AMLO CONTRA BOLSO
(Por Ricardo Martner (*), publicado en
PAGINA12)
“AMLO contra Bolso” no es el titular de un
partido de boxeo, o de lucha libre, sino la promesa del enfrentamiento de dos
visiones radicalmente opuestas entre los futuros presidentes de las dos
naciones más importantes de América Latina.

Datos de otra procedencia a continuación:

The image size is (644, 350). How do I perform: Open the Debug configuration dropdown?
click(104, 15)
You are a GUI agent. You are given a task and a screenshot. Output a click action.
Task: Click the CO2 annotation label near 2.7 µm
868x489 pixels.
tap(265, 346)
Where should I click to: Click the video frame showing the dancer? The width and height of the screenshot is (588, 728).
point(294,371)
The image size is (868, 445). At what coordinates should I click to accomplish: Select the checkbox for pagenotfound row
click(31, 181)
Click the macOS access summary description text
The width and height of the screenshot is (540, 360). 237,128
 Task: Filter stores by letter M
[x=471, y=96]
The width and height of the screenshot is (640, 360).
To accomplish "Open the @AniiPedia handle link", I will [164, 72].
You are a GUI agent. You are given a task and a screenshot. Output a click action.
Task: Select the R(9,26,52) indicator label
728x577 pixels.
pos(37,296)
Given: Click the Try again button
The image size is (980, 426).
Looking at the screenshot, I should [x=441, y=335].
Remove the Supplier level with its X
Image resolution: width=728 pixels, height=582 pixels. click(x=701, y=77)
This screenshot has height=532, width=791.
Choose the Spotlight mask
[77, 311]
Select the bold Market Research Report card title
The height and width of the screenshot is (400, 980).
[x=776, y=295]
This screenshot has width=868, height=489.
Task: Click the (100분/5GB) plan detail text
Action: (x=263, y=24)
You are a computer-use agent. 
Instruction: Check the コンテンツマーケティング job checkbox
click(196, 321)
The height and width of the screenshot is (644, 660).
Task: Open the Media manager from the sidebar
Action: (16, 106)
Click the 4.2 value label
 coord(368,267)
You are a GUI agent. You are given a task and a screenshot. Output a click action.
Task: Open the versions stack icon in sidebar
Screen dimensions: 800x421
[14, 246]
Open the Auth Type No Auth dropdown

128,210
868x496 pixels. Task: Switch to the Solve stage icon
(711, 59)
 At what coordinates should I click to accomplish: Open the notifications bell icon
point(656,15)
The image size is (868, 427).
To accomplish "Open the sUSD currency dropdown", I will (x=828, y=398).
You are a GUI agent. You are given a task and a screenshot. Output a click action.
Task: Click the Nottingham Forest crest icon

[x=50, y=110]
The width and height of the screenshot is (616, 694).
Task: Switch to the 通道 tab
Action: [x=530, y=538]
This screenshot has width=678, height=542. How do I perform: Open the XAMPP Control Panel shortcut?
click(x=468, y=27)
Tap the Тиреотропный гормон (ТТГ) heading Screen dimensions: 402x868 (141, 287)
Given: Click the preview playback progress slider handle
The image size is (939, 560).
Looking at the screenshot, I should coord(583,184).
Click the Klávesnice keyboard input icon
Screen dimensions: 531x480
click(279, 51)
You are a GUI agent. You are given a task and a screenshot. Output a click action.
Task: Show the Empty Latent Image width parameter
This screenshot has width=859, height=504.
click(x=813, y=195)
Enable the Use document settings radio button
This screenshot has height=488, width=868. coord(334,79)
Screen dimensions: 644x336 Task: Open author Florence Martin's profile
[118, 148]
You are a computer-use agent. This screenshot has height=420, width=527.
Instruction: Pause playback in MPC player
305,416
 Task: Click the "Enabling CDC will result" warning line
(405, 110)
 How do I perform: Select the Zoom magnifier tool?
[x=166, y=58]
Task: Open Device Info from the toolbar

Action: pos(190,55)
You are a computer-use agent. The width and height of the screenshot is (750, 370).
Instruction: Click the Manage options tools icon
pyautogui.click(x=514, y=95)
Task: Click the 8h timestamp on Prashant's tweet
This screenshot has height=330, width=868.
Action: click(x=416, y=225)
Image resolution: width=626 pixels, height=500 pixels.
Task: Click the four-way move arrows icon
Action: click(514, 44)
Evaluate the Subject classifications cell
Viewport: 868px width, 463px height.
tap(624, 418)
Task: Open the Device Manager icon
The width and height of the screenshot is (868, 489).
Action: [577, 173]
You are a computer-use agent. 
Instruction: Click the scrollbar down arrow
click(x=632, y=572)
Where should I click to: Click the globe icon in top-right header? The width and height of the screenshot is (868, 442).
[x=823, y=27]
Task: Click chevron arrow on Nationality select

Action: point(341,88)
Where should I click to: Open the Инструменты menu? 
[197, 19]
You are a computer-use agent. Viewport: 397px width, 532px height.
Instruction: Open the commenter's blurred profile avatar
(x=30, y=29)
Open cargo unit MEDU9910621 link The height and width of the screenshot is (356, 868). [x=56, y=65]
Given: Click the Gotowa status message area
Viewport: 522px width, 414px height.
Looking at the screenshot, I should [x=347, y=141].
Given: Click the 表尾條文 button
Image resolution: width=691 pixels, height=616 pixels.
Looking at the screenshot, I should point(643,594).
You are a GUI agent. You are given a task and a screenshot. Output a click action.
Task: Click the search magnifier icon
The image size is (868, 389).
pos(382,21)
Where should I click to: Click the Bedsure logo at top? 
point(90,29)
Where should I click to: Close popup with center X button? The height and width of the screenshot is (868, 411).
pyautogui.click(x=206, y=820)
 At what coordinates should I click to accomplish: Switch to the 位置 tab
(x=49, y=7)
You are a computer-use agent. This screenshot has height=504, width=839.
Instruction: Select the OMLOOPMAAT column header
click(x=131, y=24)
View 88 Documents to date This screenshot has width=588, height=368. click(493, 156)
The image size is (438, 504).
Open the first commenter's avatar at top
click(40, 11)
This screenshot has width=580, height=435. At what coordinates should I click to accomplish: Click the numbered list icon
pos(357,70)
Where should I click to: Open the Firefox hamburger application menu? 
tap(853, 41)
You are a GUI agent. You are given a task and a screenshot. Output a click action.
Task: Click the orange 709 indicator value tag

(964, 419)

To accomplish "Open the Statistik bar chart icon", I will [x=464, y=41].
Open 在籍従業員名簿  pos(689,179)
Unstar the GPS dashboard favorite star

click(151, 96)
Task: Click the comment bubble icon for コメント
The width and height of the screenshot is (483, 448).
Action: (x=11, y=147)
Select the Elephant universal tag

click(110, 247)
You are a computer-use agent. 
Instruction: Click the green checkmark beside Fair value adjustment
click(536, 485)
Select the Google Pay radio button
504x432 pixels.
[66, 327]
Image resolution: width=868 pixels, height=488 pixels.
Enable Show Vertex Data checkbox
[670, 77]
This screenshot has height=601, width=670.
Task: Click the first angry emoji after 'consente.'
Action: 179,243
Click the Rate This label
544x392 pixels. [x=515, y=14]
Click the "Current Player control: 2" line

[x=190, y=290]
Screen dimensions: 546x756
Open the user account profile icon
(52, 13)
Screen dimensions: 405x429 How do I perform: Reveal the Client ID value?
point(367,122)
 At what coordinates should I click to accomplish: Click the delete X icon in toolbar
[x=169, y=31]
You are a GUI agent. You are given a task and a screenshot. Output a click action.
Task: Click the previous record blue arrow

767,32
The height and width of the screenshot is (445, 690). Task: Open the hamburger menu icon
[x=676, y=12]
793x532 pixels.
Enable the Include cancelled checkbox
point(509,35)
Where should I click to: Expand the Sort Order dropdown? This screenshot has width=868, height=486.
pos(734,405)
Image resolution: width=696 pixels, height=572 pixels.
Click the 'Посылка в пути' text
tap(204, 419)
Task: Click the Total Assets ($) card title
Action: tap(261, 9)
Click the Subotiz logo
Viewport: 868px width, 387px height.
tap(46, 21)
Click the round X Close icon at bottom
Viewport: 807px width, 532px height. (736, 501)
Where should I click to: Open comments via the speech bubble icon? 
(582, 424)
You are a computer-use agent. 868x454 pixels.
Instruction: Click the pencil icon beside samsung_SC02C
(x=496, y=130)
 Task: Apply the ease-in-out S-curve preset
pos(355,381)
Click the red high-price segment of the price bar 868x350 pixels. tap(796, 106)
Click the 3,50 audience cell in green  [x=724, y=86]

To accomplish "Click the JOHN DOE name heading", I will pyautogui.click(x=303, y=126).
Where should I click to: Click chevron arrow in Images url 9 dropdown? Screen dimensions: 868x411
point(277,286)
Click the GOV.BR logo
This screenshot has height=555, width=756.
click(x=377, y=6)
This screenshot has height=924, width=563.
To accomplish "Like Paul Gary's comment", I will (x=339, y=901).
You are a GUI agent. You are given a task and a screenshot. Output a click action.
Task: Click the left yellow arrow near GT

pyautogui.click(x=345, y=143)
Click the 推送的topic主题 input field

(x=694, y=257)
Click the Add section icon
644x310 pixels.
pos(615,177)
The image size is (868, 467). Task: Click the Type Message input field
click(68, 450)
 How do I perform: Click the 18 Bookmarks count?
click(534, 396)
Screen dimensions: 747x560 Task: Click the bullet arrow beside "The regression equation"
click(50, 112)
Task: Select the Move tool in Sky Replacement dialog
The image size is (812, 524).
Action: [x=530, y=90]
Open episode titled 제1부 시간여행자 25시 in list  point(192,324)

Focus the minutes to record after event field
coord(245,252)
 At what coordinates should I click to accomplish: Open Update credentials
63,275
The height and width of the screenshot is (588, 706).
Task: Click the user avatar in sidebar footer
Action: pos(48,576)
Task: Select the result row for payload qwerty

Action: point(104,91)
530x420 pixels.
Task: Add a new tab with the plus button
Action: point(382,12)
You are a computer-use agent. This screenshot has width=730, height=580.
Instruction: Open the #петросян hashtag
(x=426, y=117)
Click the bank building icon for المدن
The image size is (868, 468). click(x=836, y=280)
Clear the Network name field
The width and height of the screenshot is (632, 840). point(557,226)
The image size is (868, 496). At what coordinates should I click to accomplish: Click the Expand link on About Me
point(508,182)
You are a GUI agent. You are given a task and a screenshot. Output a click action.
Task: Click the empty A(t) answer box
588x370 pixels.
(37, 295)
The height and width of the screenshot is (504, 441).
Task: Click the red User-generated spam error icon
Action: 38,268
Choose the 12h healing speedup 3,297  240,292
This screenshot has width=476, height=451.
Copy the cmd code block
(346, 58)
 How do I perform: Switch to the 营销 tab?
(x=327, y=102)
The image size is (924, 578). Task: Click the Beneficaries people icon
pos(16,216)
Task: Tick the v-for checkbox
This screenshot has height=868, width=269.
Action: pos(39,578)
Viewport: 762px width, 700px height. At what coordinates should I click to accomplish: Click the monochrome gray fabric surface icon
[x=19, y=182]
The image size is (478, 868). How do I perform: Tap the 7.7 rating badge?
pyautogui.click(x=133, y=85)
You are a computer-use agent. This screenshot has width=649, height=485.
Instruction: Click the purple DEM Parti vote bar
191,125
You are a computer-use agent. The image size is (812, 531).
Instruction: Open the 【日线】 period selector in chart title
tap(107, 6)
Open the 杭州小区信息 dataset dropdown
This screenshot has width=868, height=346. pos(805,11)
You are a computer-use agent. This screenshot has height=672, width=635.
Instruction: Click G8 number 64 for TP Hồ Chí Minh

Andrés Manuel López Obrador, mejor conocido
como AMLO, tomo posesión ayer en el Zócalo de la Ciudad de México, mientras el
presidente electo Jair Bolsonaro lo hará un mes más tarde, el 1º de enero del
2019, en Brasilia. Las diferencias entre los dos son profundas, tratándose de
sus orígenes, trayectorias políticas, ideologías, y estilos. Pero en estos
tiempos turbulentos de absoluta falencia de los Estados latinoamericanos, el
principal campo de batalla será el de las propuestas económicas, en dos países
campeones mundiales de desigualdades.
El ultraderechista Bolsonaro ya afirmó que
reducirá el número de ministerios y que “extinguirá y privatizará” gran parte
de las empresas públicas, un anuncio que provocó la euforia de los mercados
financieros. También quiere bajar el impuesto sobre la renta de las empresas,
hoy entre 24 y 34 por ciento, hasta una tasa única de 20. El equipo del excapitán
del ejército justifica esta decisión por la reforma tributaria de Donald Trump
en EE.UU., que disminuyó los impuestos corporativos de 35 a 21 por ciento. Para
ser competitivo en el mercado externo y atraer a los inversores extranjeros,
Brasil tendría que sumarse a esta carrera hacia abajo.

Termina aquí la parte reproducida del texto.